AES is technically a home console using arcade cartridges, which MAME already covers. Also unlike many other cartridge formats (.nes, .sfc, .bin, etc.) AES cartridges are collections of ROM dumps not enclosed into single files. No-intro seems to focus on single file cartridge formats, some weird optical media like UMD ISOs and single downloadable package contents (e-Shop, PSN, etc.). AES dumps aren't any of them.
No-intro indeed classifies some ISOs like PSP UMDs as mentioned earlier, however that fits more redump.org's goal.
Be aware also that MAME's principal purpose is to document the hardware as closer as possible. If you are looking for game enhancements and undocumented workaround hacks you are better off using single emulators for that purpose.

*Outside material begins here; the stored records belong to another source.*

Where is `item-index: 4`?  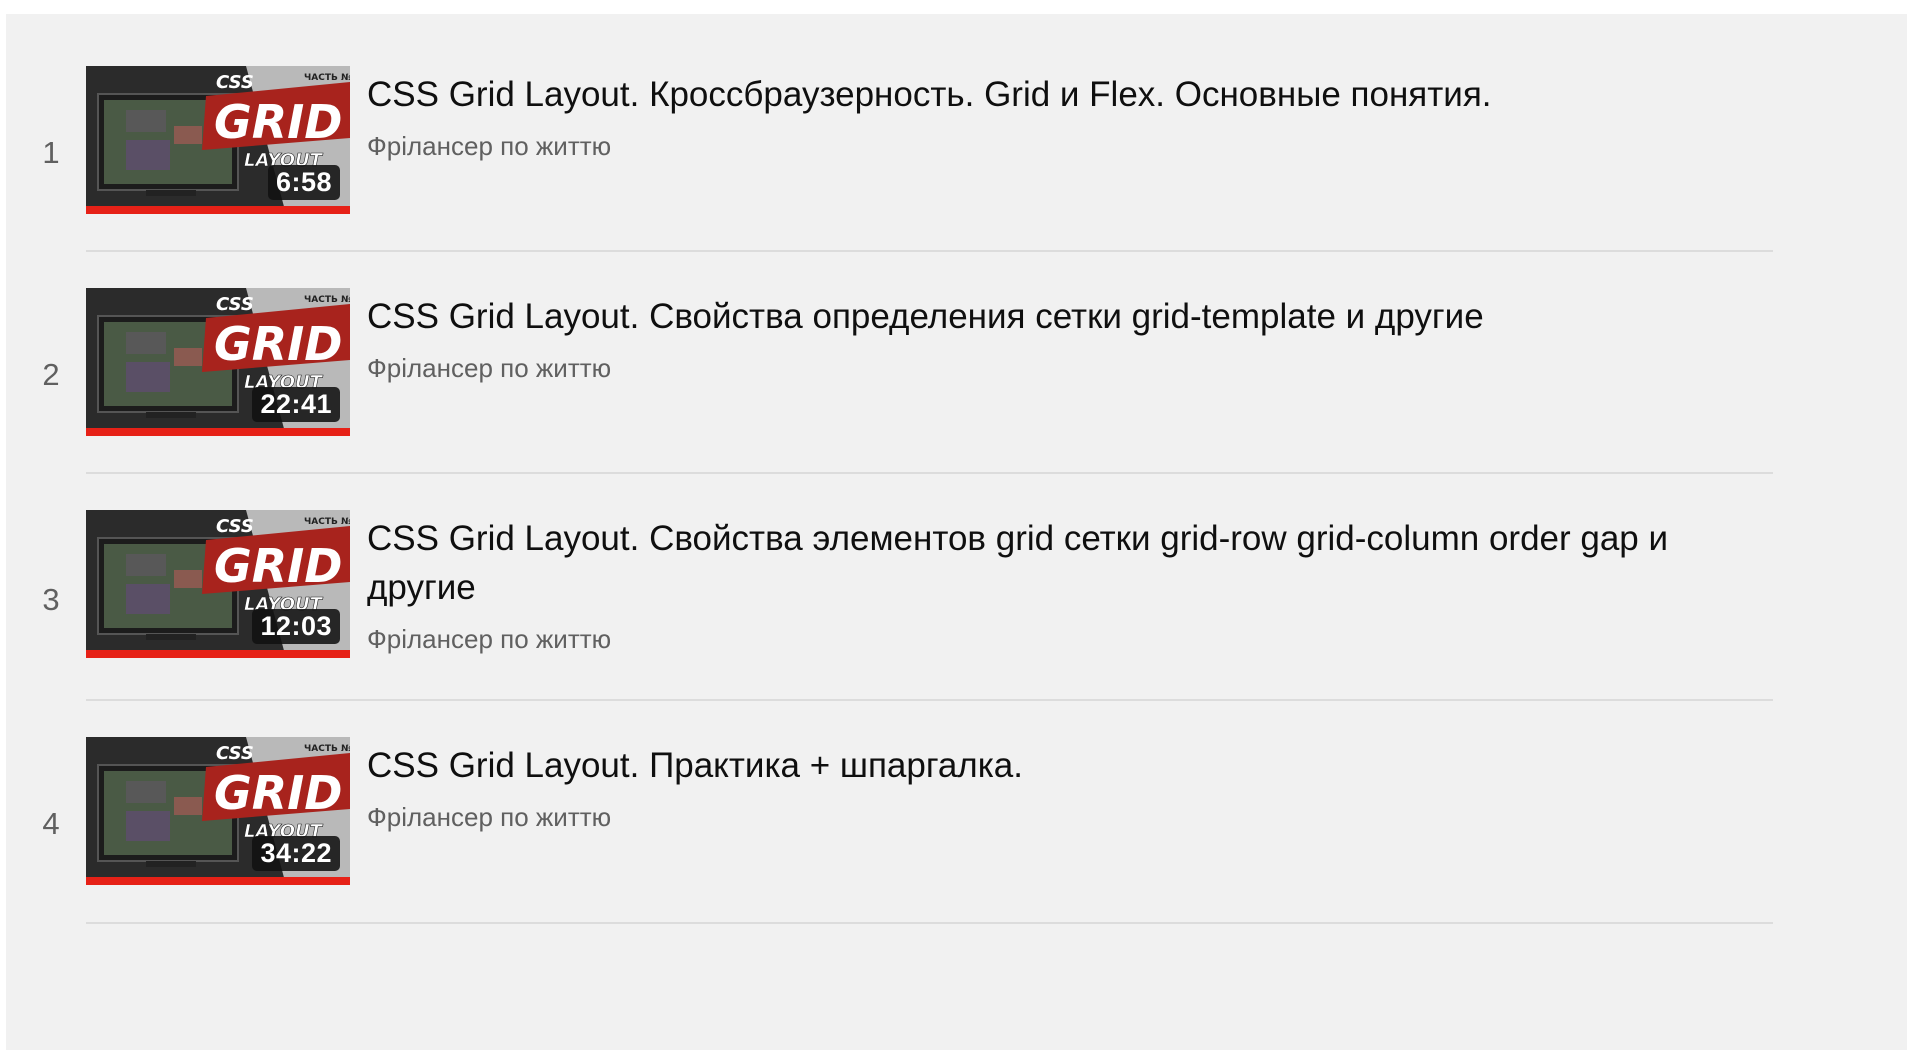 item-index: 4 is located at coordinates (51, 824).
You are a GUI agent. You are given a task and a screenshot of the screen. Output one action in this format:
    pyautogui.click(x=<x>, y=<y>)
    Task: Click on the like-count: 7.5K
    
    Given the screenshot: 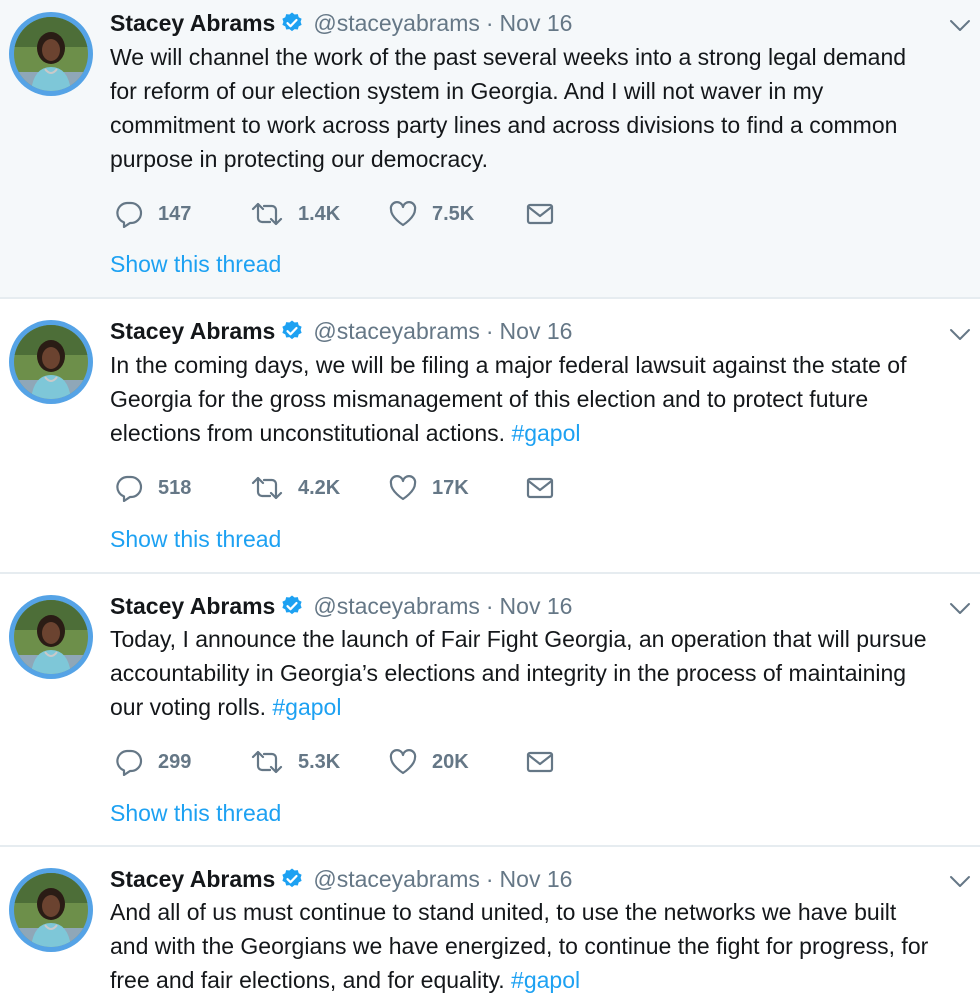 What is the action you would take?
    pyautogui.click(x=454, y=214)
    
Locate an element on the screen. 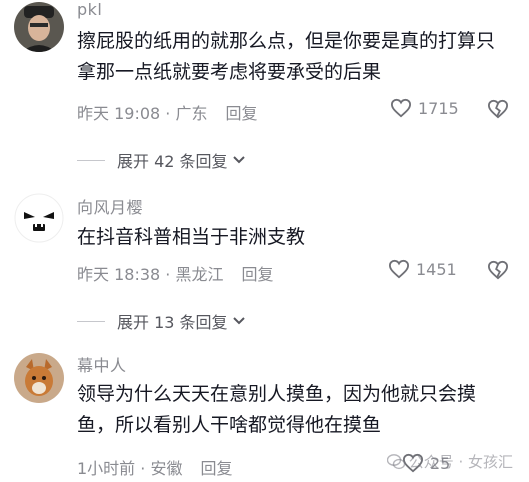 This screenshot has height=482, width=529. comment-meta: 昨天 19:08 · 广东 回复 is located at coordinates (167, 112).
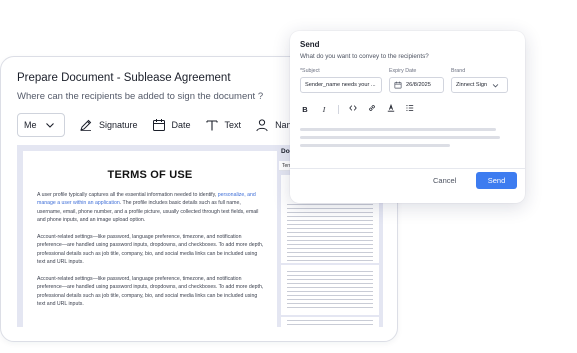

And about CHD, you should be aware it's an internal format used by MAME so you can use media without decompressing it. It's an storage format like .ZIP and .RAR, not a dump standard. If you look at the XML hash files you will realize MAME softlists are redump.org, no-intro, TOSEC and even randomly unclassified collections from the internet stored as CHD1.
1 Though in my opinion the format would be widely more used if it could extract exactly the same files and checksums they're put into. If you already know how to interpret the different formats, it shouldn't be that big of a deal to find a way to revert them back, then keep the weird cue files and ignored data stored into the CHD for that purpose. Maybe in a new CHD revision.